## Exercise objective
Everything from the line holding "Image resolution: width=380" through the last line of the records should be repeated word for word, and pictures should be omitted.

↓

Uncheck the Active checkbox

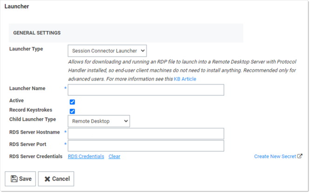click(73, 102)
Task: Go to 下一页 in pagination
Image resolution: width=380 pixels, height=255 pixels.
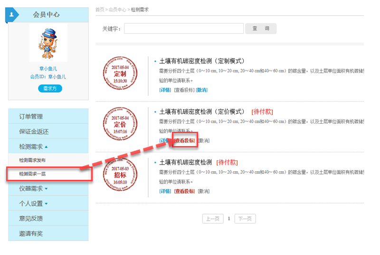Action: tap(245, 219)
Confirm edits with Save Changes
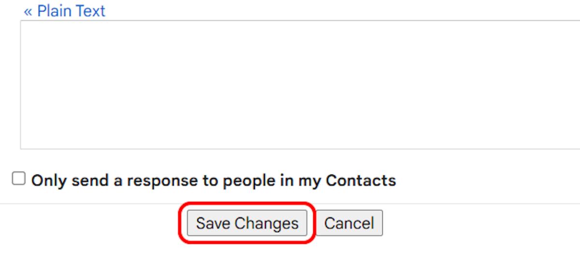The image size is (580, 268). point(247,223)
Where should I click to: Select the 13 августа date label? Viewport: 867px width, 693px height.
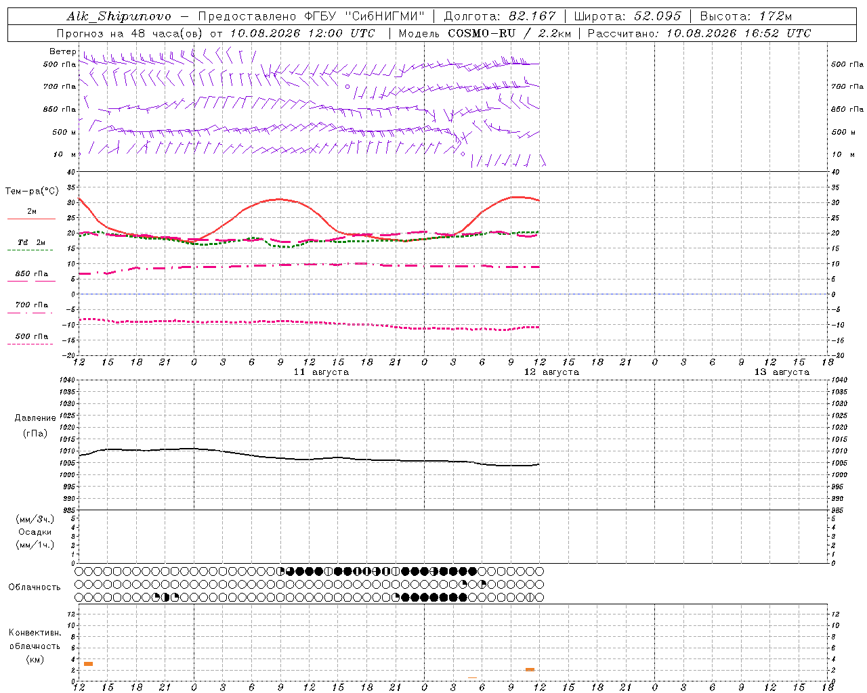782,372
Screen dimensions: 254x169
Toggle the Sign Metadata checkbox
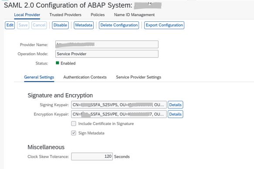(74, 133)
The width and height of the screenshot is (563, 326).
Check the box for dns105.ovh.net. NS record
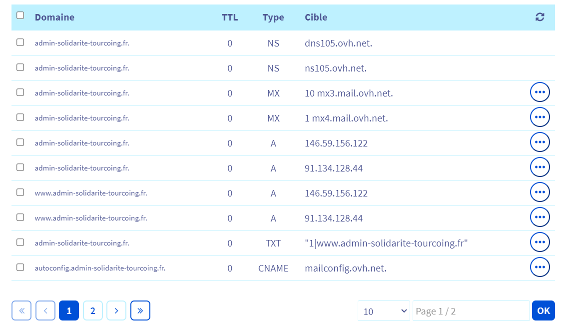click(20, 43)
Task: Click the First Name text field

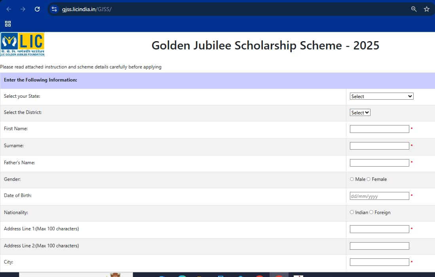Action: [379, 129]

↑

## Solution to the exercise
Image resolution: width=380 pixels, height=255 pixels.
Action: tap(245, 219)
Confirm edits with Save Changes
The image size is (580, 268). point(247,223)
Where should I click to: Select the 13 августа date label? Viewport: 867px width, 693px height.
782,372
Screen dimensions: 254x169
Toggle the Sign Metadata checkbox
(74, 133)
The width and height of the screenshot is (563, 326).
Check the box for dns105.ovh.net. NS record
click(20, 43)
Task: Click the First Name text field

Action: [379, 129]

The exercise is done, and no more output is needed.